What the exercise asks ▸ How many lines in the data below contain the string "computer"? Answer with the number only.

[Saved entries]
++++++++
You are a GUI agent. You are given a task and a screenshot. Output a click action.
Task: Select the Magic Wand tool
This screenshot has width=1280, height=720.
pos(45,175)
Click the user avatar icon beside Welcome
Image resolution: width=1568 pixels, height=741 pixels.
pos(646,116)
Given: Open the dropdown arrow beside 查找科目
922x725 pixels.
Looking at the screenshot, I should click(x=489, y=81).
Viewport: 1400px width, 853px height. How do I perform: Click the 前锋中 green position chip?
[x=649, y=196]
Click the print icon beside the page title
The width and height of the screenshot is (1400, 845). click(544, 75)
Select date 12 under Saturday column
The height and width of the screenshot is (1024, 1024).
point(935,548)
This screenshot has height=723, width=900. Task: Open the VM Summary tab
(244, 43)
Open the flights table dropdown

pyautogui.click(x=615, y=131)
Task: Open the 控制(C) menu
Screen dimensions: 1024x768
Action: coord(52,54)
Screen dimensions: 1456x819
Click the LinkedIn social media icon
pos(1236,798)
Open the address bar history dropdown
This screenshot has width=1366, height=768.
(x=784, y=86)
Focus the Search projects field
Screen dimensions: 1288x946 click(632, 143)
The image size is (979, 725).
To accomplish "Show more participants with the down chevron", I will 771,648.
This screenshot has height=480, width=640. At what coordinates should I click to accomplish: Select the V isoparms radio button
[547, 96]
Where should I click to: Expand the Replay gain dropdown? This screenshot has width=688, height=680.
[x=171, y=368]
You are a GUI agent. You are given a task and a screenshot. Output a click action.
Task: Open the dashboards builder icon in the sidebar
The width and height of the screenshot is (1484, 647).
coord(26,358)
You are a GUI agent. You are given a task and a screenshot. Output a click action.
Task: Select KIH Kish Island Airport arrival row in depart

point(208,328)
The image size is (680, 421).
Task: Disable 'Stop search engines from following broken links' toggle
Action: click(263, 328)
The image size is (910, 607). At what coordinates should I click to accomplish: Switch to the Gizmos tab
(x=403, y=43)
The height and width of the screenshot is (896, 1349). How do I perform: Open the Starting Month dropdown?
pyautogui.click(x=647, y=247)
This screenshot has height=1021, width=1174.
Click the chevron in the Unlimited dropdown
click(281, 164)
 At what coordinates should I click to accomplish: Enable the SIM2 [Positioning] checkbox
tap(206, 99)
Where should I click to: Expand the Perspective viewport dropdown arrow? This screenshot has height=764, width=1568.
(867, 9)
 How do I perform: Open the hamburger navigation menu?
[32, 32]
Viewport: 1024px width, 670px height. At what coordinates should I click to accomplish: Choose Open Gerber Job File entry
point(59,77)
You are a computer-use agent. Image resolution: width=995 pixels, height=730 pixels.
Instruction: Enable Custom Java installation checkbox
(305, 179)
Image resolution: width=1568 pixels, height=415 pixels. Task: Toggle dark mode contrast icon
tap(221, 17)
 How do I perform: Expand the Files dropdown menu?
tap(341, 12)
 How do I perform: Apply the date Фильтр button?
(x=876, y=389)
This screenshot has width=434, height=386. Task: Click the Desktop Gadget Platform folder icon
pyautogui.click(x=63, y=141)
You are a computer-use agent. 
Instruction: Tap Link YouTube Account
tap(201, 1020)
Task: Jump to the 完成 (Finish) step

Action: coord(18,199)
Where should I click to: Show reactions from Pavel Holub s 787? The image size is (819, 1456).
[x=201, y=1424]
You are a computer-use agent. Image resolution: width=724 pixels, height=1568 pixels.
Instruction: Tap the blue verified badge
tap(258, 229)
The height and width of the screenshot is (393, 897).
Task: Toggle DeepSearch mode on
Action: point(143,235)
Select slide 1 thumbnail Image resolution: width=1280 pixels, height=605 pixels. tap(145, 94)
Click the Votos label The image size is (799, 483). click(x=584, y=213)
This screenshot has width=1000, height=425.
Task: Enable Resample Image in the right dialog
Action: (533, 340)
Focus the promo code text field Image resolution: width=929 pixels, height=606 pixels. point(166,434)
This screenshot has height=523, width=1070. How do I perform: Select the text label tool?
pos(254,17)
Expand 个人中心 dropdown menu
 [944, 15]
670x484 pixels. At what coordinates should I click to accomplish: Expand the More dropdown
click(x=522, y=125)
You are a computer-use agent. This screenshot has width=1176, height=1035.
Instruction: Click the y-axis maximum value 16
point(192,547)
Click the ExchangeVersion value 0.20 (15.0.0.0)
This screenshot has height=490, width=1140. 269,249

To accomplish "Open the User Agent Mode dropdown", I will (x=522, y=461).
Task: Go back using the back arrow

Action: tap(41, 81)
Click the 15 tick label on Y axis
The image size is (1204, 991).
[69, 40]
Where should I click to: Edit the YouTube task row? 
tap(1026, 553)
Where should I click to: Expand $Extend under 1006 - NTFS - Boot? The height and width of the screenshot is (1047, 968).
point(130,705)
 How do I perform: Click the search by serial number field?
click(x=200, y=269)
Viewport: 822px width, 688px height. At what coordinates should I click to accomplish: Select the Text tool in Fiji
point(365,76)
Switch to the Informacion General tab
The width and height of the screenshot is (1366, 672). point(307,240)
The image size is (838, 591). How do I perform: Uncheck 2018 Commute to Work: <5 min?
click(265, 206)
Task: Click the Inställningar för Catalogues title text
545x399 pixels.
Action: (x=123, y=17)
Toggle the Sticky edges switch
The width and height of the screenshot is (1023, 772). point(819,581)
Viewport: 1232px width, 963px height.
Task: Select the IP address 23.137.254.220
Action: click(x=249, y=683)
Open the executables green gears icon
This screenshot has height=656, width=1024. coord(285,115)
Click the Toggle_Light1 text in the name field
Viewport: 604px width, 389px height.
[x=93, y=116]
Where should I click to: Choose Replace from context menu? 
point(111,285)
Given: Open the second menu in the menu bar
++++++++
Solution to the exercise ▸ 4